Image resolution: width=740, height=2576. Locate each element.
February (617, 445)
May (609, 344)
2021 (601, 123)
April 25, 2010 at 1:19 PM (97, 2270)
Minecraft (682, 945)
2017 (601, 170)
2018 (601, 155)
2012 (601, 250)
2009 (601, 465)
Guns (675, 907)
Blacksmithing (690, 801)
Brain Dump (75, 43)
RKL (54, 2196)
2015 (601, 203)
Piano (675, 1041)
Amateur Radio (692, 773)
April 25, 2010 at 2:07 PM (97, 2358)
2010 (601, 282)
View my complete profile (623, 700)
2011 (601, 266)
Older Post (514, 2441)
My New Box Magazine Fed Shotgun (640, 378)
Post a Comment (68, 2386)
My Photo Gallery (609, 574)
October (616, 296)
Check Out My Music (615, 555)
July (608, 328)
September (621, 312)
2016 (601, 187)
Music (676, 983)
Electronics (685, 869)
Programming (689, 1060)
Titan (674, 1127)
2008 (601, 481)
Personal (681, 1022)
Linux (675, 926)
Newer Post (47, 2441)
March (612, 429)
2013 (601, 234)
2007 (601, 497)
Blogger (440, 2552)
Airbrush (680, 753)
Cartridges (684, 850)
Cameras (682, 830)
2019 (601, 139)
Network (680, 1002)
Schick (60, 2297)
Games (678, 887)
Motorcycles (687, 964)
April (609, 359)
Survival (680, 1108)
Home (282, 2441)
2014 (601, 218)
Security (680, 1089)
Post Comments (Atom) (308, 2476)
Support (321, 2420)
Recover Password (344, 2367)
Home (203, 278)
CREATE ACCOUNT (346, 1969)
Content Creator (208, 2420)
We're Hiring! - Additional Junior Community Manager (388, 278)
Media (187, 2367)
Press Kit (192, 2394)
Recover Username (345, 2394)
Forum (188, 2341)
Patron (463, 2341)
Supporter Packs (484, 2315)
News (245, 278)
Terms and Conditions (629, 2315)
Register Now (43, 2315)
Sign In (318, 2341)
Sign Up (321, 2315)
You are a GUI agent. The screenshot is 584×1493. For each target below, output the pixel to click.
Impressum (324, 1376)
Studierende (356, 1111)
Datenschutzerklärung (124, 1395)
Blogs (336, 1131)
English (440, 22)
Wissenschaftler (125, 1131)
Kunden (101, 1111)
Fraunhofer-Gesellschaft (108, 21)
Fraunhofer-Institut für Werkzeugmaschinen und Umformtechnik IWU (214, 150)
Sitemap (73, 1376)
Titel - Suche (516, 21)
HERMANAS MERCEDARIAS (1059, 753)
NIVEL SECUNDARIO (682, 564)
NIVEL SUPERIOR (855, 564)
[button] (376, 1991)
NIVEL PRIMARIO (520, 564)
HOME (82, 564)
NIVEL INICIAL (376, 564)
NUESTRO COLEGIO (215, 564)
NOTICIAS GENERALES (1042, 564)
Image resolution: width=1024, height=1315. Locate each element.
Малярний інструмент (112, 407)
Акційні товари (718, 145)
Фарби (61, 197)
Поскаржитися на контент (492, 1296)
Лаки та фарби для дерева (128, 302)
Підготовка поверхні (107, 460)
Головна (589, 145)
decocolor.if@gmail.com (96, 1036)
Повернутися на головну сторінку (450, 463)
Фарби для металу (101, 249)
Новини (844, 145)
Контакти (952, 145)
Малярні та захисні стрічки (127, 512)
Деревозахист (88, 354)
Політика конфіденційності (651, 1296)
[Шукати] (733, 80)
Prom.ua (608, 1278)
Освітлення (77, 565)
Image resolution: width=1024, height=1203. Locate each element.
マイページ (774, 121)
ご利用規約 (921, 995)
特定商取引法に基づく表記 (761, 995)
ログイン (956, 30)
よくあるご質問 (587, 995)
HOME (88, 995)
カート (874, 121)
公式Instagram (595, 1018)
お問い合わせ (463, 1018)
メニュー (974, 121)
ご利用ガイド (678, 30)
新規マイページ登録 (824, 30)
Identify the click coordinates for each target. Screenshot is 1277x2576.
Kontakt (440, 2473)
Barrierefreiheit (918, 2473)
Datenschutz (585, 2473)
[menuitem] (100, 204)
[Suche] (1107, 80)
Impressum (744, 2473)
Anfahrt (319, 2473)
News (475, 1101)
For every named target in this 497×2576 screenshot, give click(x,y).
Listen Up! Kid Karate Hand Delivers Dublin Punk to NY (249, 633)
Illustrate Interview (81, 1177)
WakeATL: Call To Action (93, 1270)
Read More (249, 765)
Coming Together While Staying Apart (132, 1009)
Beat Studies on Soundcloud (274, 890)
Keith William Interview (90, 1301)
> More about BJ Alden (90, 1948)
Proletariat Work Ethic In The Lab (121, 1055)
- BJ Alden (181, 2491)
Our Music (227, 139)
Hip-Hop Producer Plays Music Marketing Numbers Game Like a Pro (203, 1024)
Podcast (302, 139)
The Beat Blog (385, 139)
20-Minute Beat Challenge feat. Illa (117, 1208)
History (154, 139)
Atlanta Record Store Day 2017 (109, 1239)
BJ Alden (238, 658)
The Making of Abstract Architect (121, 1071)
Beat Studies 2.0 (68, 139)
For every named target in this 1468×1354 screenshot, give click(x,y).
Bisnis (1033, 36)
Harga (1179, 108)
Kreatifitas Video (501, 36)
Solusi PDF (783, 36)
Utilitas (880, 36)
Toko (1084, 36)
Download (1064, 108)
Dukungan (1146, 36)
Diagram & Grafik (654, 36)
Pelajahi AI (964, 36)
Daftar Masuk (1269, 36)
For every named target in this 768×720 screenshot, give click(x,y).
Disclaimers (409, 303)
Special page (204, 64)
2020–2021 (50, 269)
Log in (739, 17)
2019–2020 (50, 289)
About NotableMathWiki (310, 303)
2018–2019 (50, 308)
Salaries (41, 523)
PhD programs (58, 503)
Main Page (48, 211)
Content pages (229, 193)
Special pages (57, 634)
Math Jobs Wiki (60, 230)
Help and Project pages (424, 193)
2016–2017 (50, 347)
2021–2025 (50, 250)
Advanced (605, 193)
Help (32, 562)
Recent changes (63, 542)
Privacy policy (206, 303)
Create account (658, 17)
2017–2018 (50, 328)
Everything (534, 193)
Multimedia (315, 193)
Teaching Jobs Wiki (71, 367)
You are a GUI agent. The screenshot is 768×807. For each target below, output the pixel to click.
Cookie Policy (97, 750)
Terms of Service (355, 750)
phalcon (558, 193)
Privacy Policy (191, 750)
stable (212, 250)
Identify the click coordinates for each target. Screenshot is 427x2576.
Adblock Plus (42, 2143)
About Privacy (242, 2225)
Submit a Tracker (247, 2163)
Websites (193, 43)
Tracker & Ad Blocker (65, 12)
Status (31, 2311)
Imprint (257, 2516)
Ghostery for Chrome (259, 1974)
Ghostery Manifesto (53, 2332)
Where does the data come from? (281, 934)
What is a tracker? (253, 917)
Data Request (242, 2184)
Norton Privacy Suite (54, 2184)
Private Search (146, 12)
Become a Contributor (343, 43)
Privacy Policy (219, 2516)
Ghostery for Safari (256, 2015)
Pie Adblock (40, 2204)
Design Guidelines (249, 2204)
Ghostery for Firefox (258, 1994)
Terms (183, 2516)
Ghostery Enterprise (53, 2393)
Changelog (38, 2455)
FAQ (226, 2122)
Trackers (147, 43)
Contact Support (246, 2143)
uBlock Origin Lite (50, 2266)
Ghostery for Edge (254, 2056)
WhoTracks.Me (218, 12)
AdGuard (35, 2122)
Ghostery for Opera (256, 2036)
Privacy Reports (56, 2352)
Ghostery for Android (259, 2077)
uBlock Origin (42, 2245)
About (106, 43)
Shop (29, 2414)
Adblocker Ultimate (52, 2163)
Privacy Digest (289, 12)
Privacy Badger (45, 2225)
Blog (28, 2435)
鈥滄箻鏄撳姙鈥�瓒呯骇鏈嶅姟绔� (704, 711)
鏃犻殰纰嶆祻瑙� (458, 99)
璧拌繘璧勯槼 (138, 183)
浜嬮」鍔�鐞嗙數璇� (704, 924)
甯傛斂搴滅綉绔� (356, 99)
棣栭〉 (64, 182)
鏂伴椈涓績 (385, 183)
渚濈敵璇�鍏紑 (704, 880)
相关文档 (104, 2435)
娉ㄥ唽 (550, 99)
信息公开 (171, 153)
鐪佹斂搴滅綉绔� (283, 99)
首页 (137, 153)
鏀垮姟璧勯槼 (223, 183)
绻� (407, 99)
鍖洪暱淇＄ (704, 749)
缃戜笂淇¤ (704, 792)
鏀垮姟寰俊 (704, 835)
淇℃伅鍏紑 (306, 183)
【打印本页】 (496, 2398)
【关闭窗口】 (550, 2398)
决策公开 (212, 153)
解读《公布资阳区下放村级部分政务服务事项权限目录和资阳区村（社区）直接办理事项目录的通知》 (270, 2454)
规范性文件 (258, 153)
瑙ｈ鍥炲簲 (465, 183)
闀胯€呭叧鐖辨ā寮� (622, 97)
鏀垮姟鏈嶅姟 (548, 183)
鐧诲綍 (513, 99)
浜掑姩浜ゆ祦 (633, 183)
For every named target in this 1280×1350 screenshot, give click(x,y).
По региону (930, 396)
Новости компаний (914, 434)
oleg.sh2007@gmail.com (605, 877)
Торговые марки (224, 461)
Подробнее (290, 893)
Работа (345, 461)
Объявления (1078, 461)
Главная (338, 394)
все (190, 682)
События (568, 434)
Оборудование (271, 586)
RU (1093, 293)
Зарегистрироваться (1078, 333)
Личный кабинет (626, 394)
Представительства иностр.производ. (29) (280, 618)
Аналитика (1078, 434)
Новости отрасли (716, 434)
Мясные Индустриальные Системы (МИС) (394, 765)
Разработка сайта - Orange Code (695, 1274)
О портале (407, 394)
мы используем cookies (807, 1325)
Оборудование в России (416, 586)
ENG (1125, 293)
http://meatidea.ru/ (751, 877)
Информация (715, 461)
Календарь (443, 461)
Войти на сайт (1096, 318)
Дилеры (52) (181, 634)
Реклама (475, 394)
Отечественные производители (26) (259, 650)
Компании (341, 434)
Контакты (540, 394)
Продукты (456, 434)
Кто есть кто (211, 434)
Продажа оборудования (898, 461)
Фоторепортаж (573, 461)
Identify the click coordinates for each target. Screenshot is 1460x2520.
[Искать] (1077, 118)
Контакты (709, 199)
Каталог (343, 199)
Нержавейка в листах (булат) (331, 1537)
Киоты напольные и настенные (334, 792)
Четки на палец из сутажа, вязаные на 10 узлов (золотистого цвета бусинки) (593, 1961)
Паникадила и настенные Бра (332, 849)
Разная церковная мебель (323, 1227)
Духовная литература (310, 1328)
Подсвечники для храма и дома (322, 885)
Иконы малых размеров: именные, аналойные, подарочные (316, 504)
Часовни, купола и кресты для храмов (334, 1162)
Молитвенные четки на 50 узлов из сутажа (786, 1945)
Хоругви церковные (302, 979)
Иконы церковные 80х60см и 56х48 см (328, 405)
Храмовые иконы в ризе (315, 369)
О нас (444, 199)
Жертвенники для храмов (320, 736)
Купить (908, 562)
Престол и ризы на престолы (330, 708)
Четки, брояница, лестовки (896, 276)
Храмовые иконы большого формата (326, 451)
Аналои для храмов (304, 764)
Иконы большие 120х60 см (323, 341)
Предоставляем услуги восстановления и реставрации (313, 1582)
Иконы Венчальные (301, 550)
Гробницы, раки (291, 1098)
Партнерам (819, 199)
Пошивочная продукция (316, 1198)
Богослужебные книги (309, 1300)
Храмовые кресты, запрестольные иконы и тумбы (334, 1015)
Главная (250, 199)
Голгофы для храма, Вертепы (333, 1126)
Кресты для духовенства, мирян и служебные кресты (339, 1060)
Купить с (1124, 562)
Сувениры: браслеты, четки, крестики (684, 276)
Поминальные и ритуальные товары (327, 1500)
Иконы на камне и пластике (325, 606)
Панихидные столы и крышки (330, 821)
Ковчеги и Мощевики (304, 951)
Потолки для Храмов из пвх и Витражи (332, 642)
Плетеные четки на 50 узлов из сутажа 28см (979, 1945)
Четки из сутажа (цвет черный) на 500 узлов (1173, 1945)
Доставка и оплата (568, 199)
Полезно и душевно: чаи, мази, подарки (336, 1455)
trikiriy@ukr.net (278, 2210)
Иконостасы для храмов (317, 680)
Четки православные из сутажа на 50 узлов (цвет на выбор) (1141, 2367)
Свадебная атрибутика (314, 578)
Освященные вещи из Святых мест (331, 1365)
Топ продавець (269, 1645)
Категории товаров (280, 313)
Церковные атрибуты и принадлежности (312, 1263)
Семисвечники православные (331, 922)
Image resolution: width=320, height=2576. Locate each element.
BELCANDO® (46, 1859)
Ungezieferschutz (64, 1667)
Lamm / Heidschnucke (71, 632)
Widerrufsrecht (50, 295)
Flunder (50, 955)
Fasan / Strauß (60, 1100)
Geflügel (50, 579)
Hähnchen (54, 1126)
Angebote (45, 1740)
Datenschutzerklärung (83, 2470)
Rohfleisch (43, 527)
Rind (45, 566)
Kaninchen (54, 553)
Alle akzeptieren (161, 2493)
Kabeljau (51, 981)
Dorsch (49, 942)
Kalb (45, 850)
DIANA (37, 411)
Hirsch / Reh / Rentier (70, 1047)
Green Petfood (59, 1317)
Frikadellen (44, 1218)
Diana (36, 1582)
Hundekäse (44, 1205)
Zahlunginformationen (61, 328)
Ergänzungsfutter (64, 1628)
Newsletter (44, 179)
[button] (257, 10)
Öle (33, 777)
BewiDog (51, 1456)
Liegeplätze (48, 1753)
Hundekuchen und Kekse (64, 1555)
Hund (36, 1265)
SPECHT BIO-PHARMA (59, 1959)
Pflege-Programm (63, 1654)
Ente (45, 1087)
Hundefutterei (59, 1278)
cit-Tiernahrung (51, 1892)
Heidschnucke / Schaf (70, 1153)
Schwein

## Direction
Could you return, unchanged, the lines of the material above that run from the one containing "绻� (407, 99)" to the one containing "浜掑姩浜ゆ祦 (633, 183)", with both of those lines included?

## Completed task
绻� (407, 99)
鍖洪暱淇＄ (704, 749)
缃戜笂淇¤ (704, 792)
鏀垮姟寰俊 (704, 835)
淇℃伅鍏紑 (306, 183)
【打印本页】 (496, 2398)
【关闭窗口】 (550, 2398)
决策公开 (212, 153)
解读《公布资阳区下放村级部分政务服务事项权限目录和资阳区村（社区）直接办理事项目录的通知》 (270, 2454)
规范性文件 (258, 153)
瑙ｈ鍥炲簲 (465, 183)
闀胯€呭叧鐖辨ā寮� (622, 97)
鏀垮姟鏈嶅姟 (548, 183)
鐧诲綍 (513, 99)
浜掑姩浜ゆ祦 (633, 183)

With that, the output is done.